Deux ans avant la polémique Betclic qui agite les Bleus, Kylian Mbappé avait déjà posé ses conditions sur les paris sportifs. Le 8 décembre 2024, dans l’émission Clique sur Canal+, l’attaquant du Real Madrid avait expliqué pourquoi il refuse d’associer son image à ce secteur. Une position qui éclaire directement la tension actuelle avec la Fédération française de football (FFF).
Une opposition ancrée dans son expérience personnelle
Face à Mouloud Achour, Mbappé était revenu sur un désaccord plus ancien avec la FFF, datant de 2022, concernant la charte des droits à l’image des internationaux. Le capitaine des Bleus y avait notamment refusé que son image serve à promouvoir les paris sportifs et la malbouffe. Il avait justifié ce choix par un argument personnel : « Certains d’entre nous viennent de quartiers où cela détruit un nombre incalculable de gens. Ça a détruit des gens que je connais. »
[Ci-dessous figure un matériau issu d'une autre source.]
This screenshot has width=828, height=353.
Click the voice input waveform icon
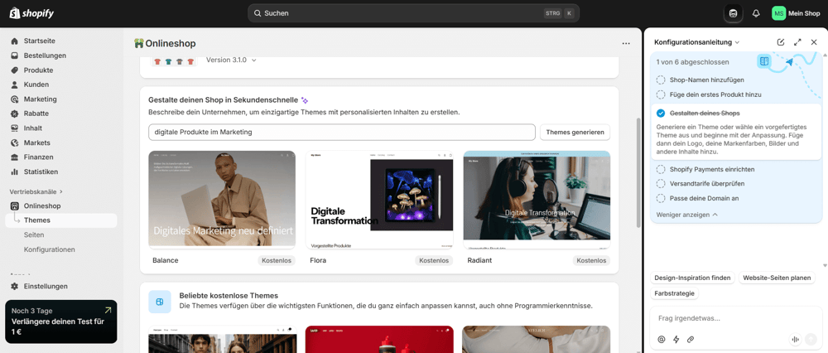(795, 340)
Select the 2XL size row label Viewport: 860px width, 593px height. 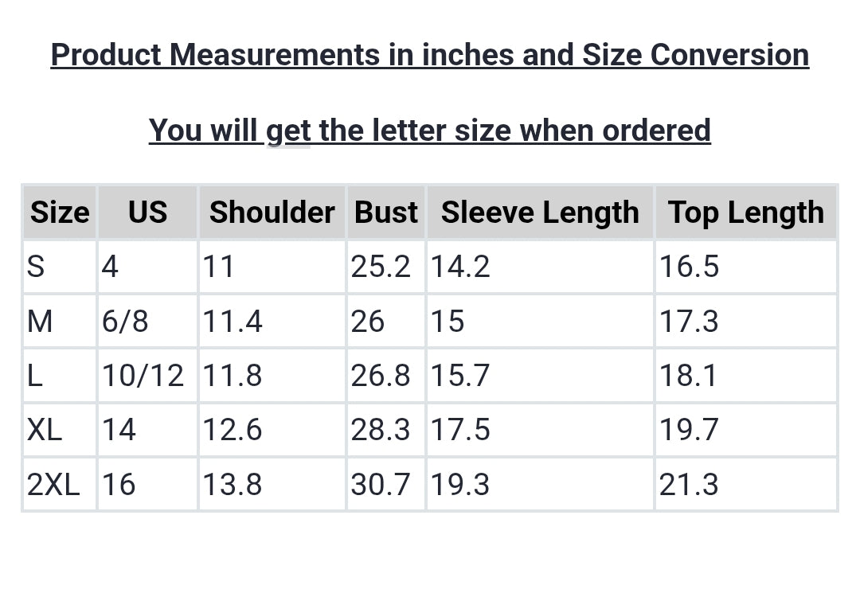(53, 484)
L’attaquant avait aussi tenu à dissiper un malentendu sur ses motivations financières. Il avait précisé n’avoir jamais touché un euro pour ses sélections en équipe de France, ajoutant qu’il était même désormais à perte sur ce plan depuis son arrivée à Madrid, en raison des frais de déplacement.
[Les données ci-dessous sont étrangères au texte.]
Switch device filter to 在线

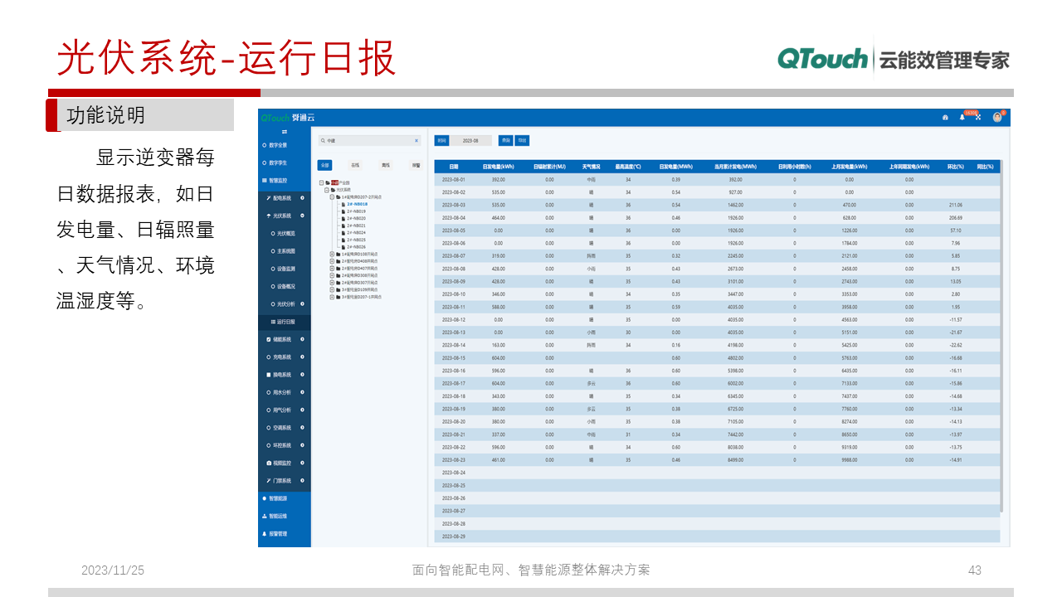point(357,164)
Un précédent qui ressurgit avec l’affaire Betclic
Cette déclaration de 2024 prend une résonance particulière depuis début juin 2026. Selon L’Équipe, cinq internationaux français — Mbappé, Rayan Cherki, Ousmane Dembélé, Désiré Doué et Michael Olise — ont découvert leur image utilisée dans une campagne publicitaire de Betclic, diffusée le 4 juin après une séance photo organisée à Clairefontaine pour les partenaires commerciaux de la FFF. Les joueurs concernés affirment n’avoir pas été informés de cet usage commercial.
Mbappé et Cherki seraient les plus contrariés par cette situation, selon le quotidien sportif. Betclic n’aurait enfreint aucune règle contractuelle, la convention liant la FFF à ses partenaires commerciaux lui permettant d’exploiter les images prises lors de ces journées dédiées. Le litige porte donc sur cette convention elle-même, que les joueurs disent ne pas avoir pu refuser au moment de leur première sélection.
Le dossier remonte désormais jusqu’aux instances dirigeantes de la fédération. Son examen est attendu après la Coupe du monde 2026, dont la France a entamé la phase de groupes face au Sénégal.